§ **Collected data**:
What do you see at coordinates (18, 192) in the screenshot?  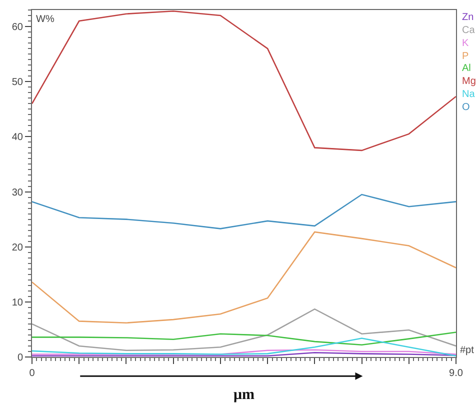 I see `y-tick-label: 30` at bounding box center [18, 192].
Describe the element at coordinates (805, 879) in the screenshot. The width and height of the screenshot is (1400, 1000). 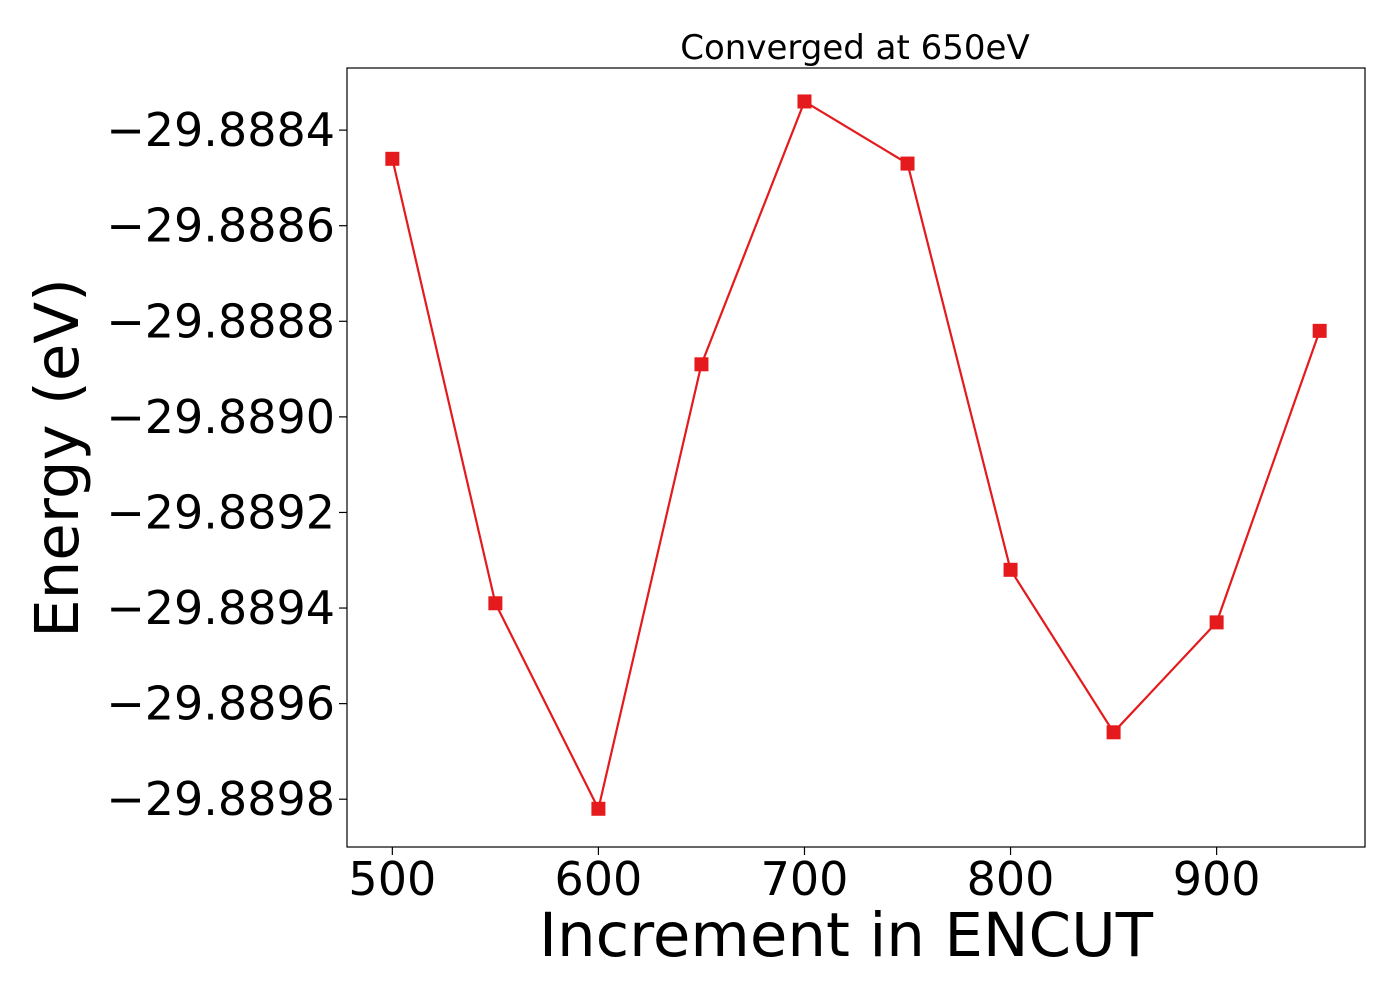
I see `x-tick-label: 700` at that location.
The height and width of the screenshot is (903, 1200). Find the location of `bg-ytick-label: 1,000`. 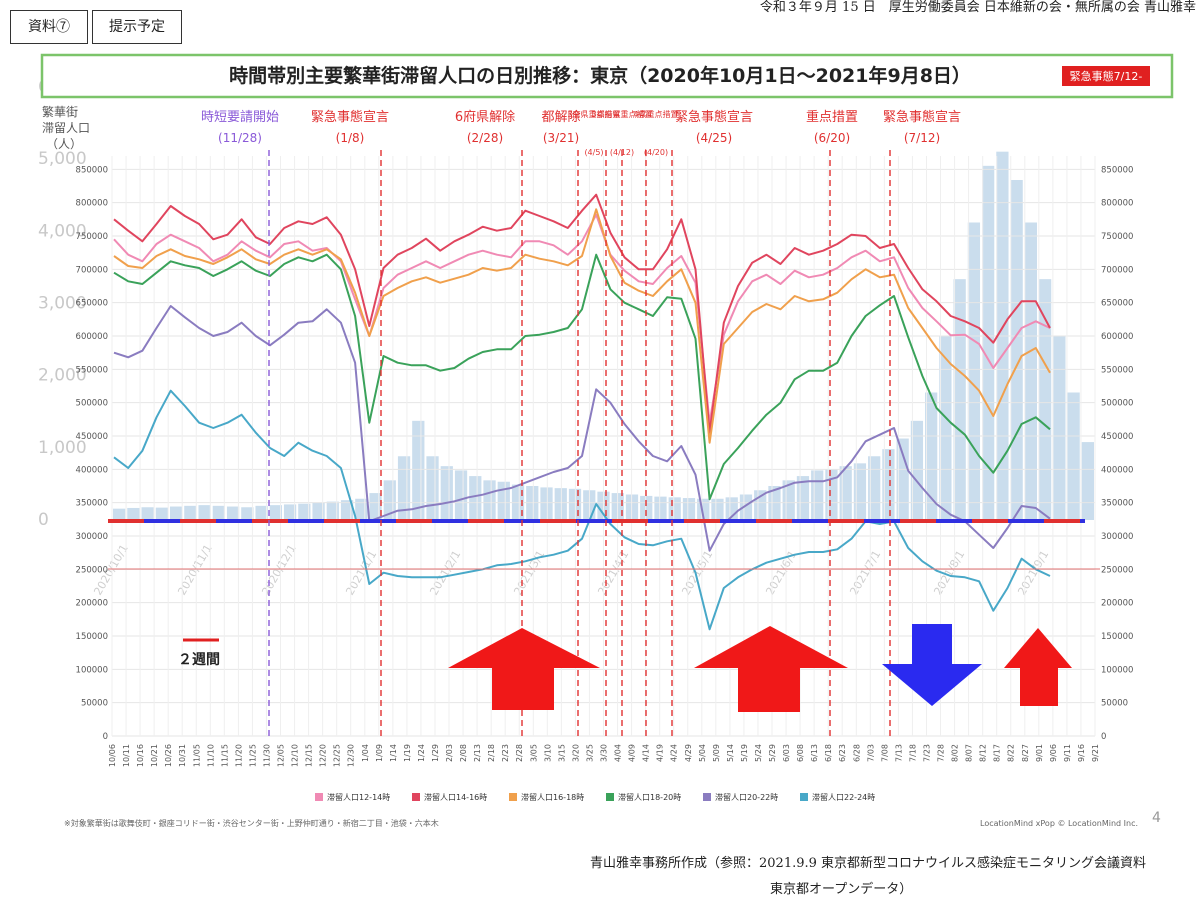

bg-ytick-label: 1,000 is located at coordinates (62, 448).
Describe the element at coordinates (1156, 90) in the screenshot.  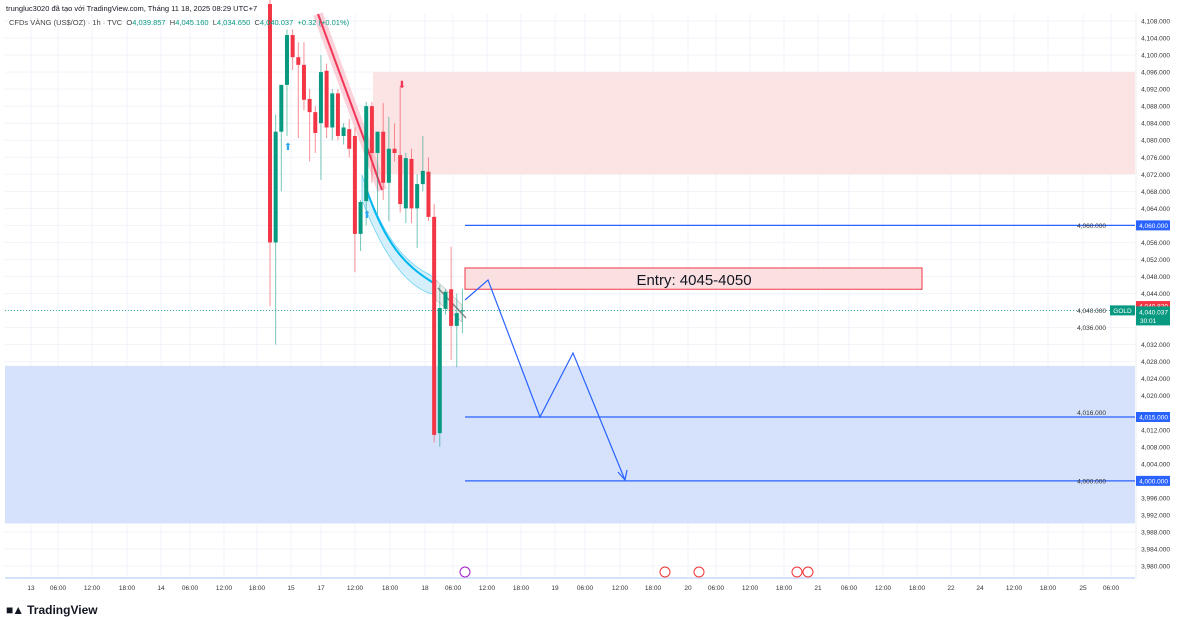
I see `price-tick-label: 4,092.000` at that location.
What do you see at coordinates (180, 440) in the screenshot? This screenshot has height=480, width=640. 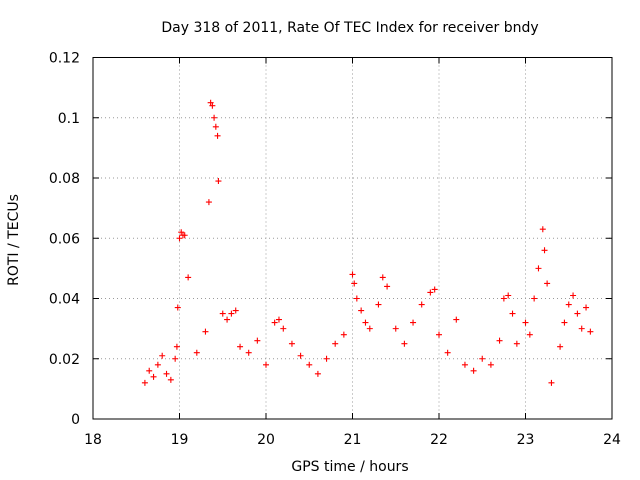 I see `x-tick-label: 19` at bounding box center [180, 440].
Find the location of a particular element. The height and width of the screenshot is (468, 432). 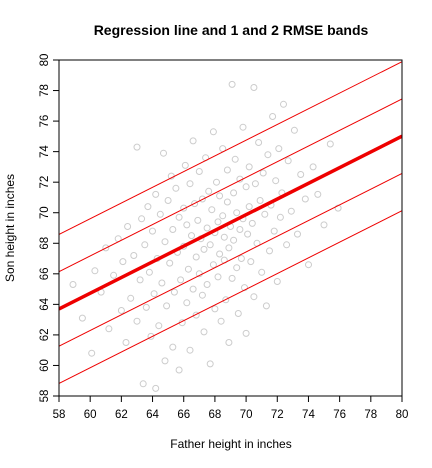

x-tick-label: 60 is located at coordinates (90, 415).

§ **YOUR INSTRUCTIONS**:
Copy out the material word for word, from the line containing "Find the location of a" through the end of the material, leaving the pictures out.

§ **EXERCISE RESPONSE**:
Find the location of a particular element. The height and width of the screenshot is (468, 432). 

x-tick-label: 60 is located at coordinates (90, 415).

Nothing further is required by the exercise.